Black RZR- I had this phone for a while. This was one of the first RZRs, so I felt pretty hip to have such a modern phone. One hot summer day I put it in the pockets of my board shorts. Then I jumped into a pool. Instant death! Thankfully I had insurance.
Black RZR II- This slippery phone fell out of my pocket and into the yard while I was walking from my car into the house. I looked all over the house for it, oblivious to the fact that it was snowing outside. By the time I found it the snow had melted and destroyed the phone.
Cheap AT&T Phone- I had this phone the longest, though it was by far the cheapest, most inaccessible phone ever. To my dismay, it never broke. My mom eventually had mercy on me and got me a new phone on Black Friday.
Navy RZR- This phone had the shortest lifespan. It managed to survive going through a heavy-duty wash in the washing machine with minimal damage: the keys had to be pressed really hard in order to work (this made texting extremely frustrating). Thankfully, incompetent AT&T employees unintentionally came to my rescue! My brother was going to switch providers to Verizon, so he got verbal permission from AT&T to end the contract ONE DAY early. Apparently they were just kidding, so they charged him a gazillion dollar contract cancelation fee.

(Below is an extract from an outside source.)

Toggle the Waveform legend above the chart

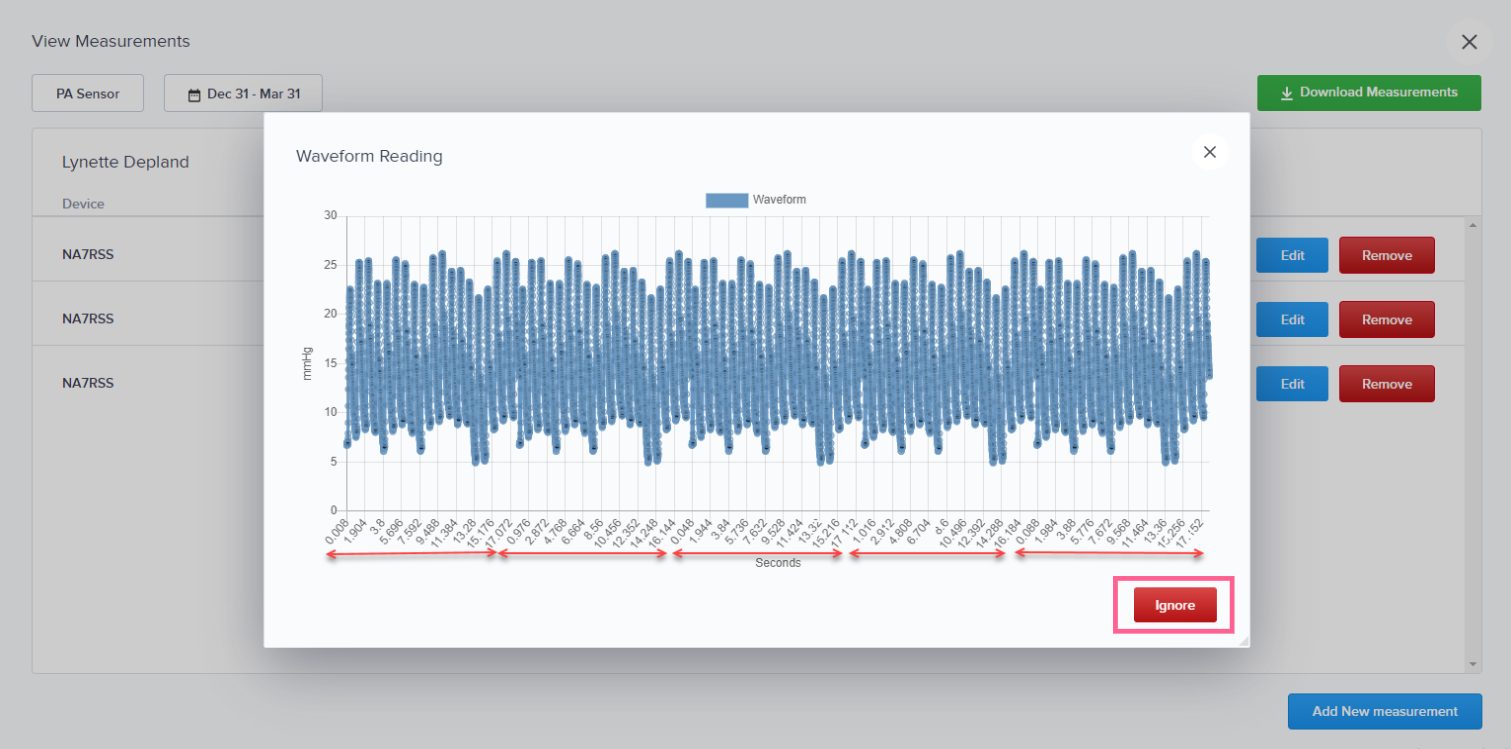click(757, 199)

My mom flipped her wig and cursed her way through many rounds of AT&T employees. She decided switch my provider as well when my contract ended. Shabam! New provider + new contract= new phone!
Samsung Alias II- This phone was super high tech! Actually it just had e-ink, which is pretty cool anyway. Too bad it was stolen by a pack of hoodlums at an OL football game!
Samsung Intensity- Poor phone. What will your future be? The Verizon sales lady persistently tried to sell me ridiculously overpriced insurance, but I thriftily declined. ;)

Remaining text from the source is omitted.